GOAL | Give the lines of the entries below as a numbered list, starting with the line that contains "The height and" and continuing through the end of the entries. Leave out blank lines and pictures.

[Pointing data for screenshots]
========================

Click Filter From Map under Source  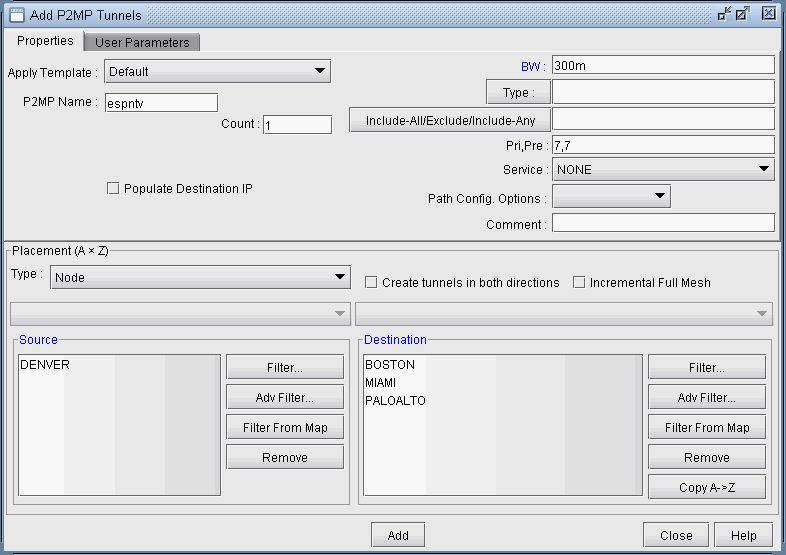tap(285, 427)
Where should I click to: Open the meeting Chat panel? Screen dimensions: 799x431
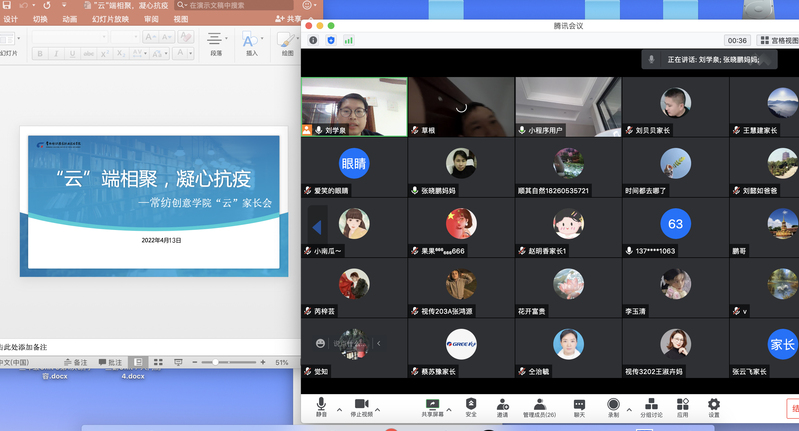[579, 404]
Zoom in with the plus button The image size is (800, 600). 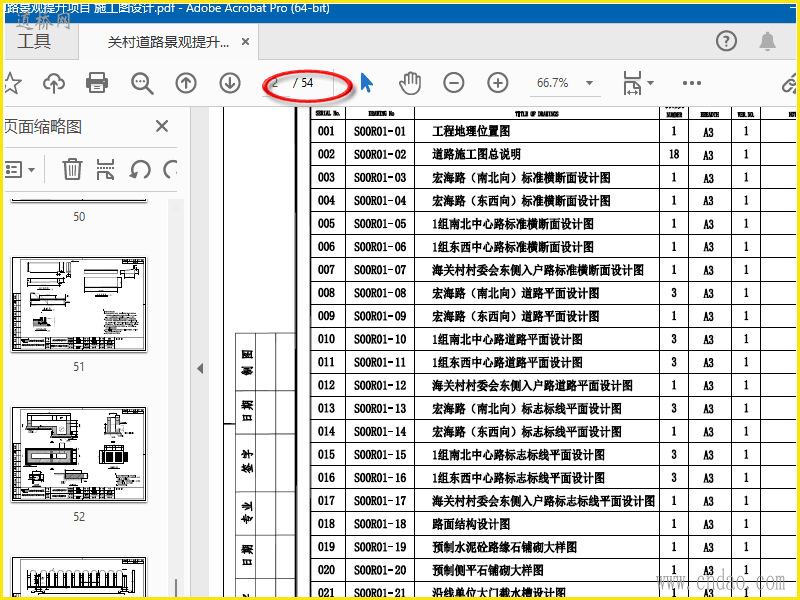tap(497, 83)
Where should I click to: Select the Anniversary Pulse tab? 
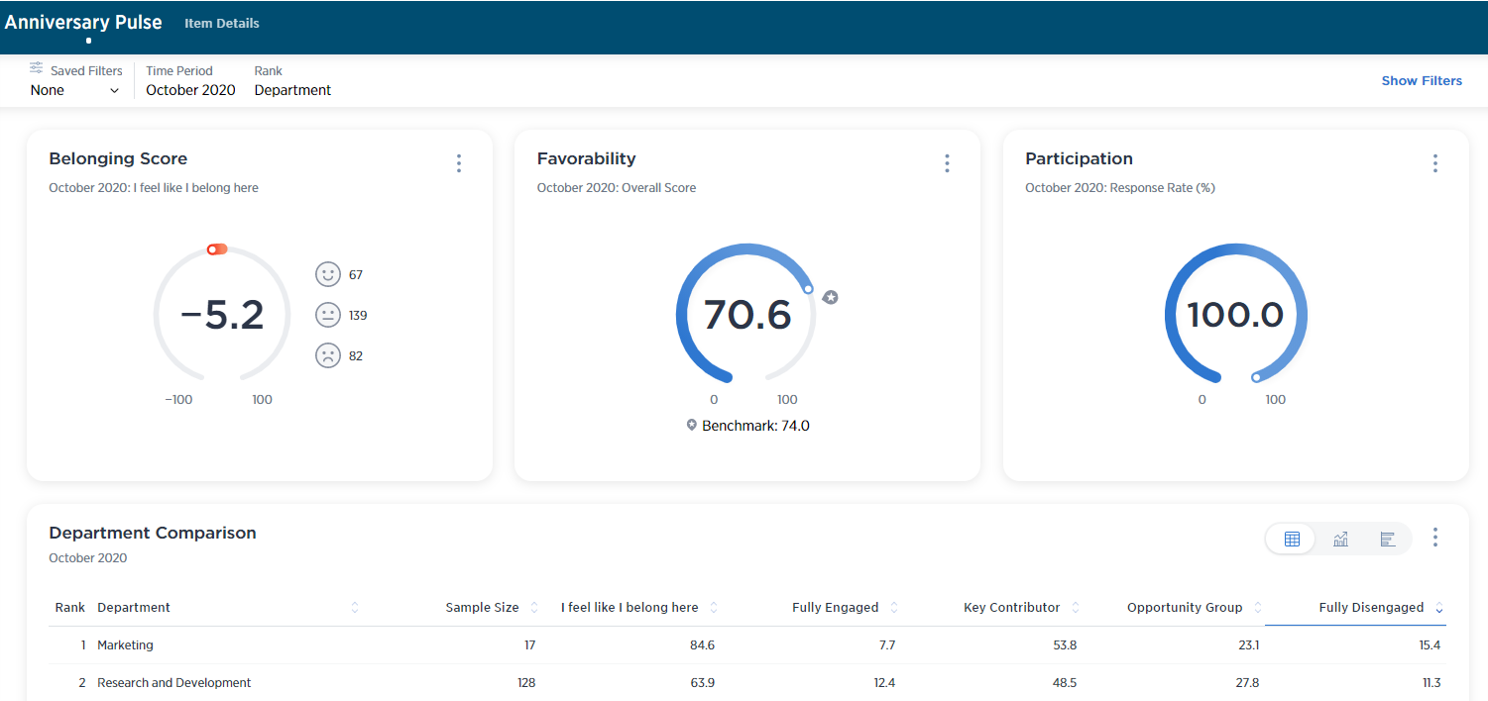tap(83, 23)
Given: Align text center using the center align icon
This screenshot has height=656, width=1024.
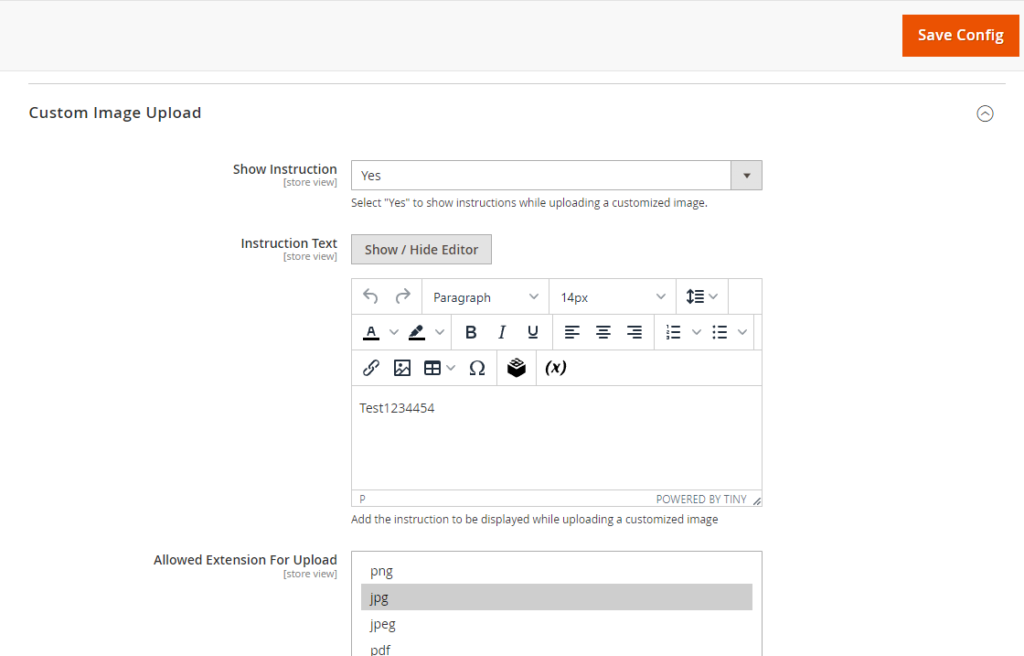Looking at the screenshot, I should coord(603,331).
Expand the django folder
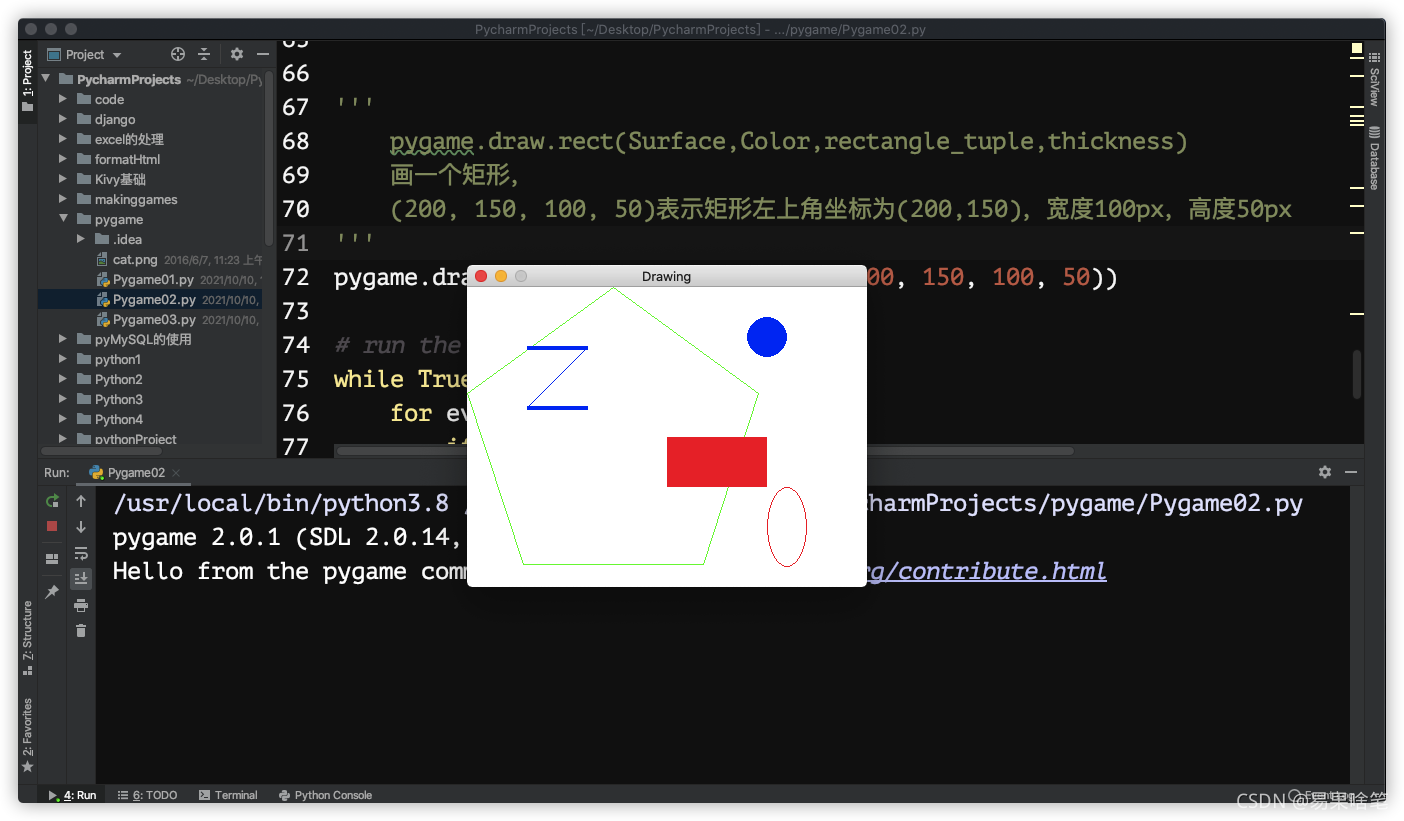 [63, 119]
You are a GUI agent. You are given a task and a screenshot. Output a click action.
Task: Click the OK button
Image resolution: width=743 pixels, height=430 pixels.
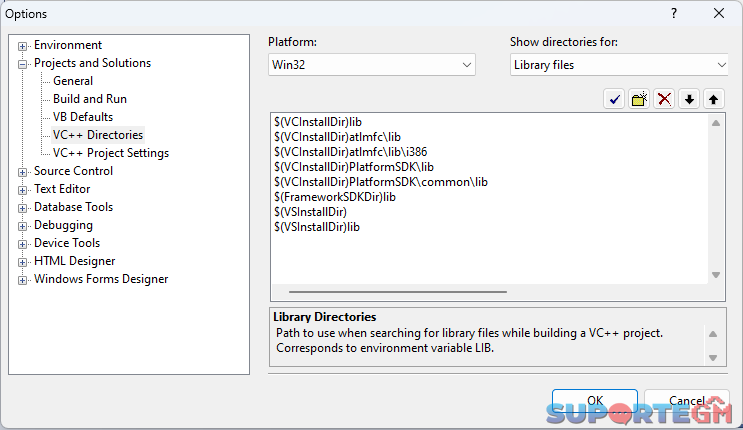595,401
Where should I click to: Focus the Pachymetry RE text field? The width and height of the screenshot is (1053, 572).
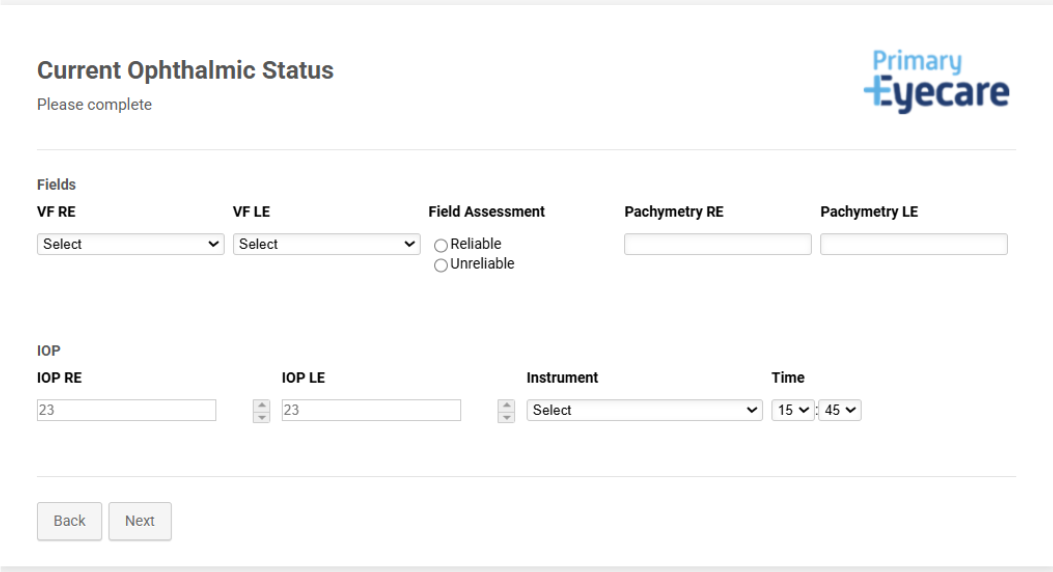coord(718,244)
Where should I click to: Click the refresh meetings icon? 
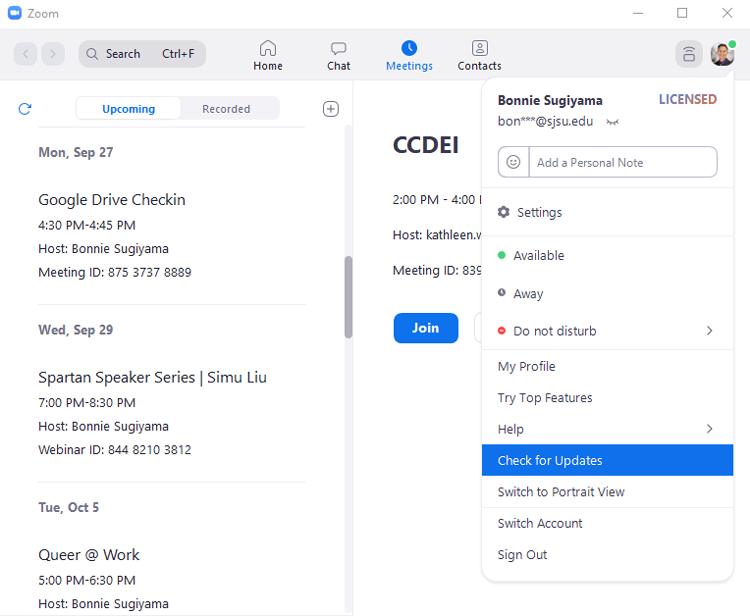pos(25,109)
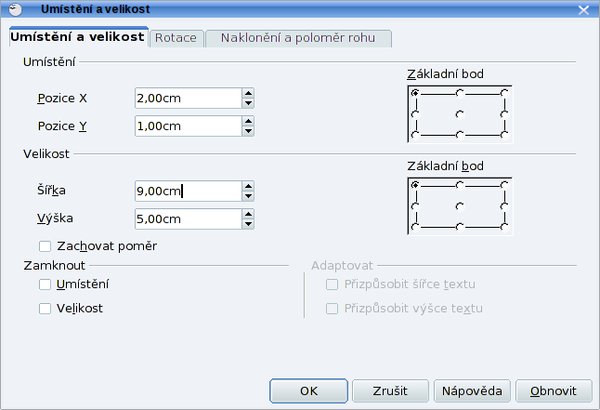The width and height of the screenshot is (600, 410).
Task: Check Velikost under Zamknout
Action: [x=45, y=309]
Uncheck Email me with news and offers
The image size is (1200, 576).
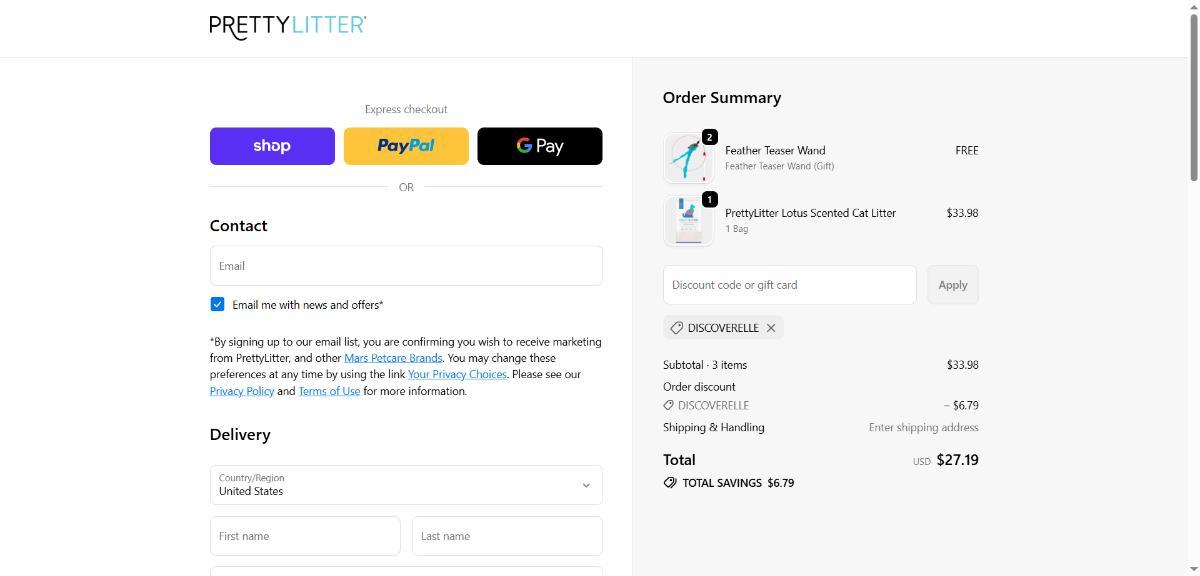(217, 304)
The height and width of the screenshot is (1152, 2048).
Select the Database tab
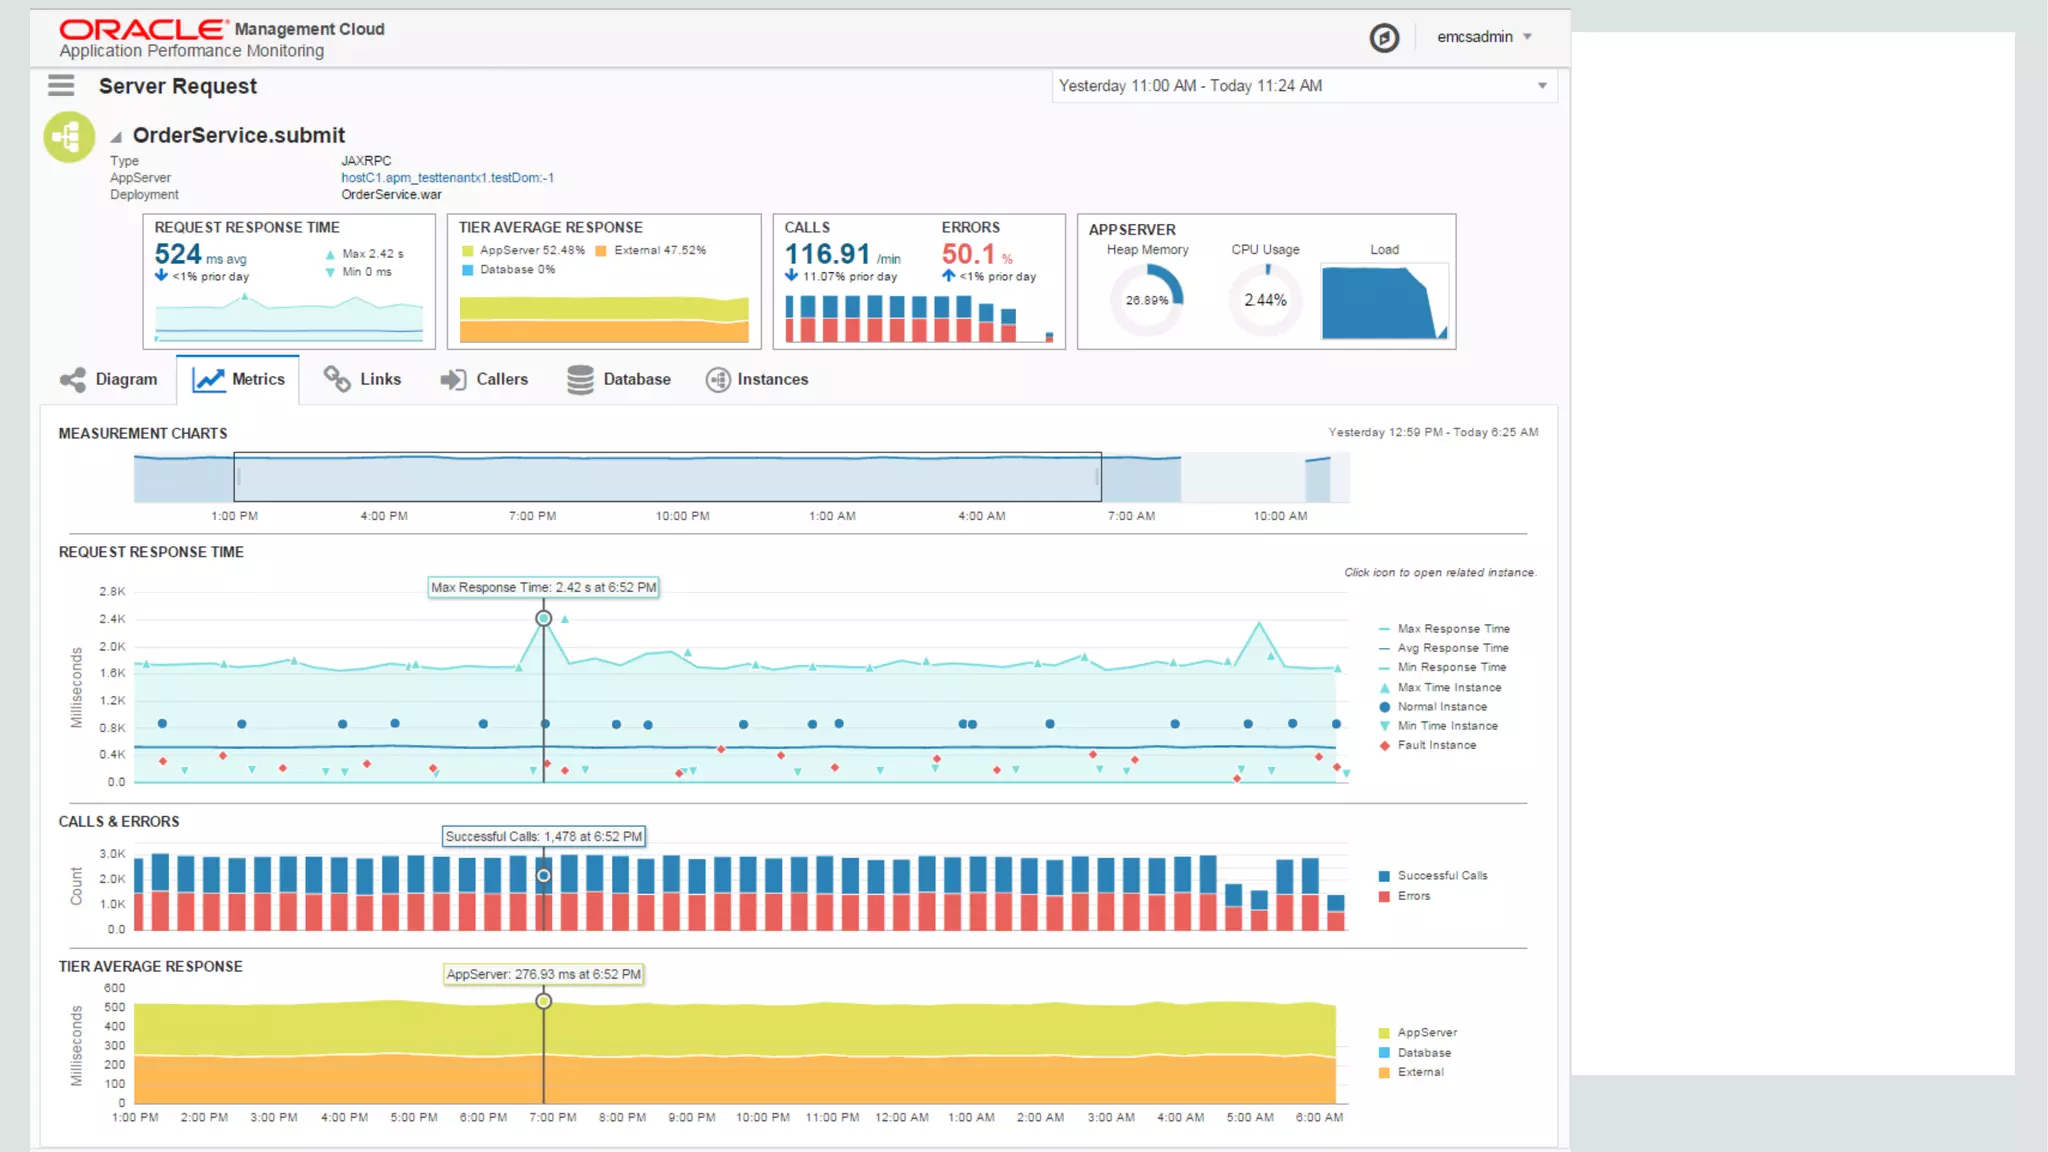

========================

SOLUTION FOR THIS EXERCISE |
1. The height and width of the screenshot is (1152, 2048).
2. Select the Database tab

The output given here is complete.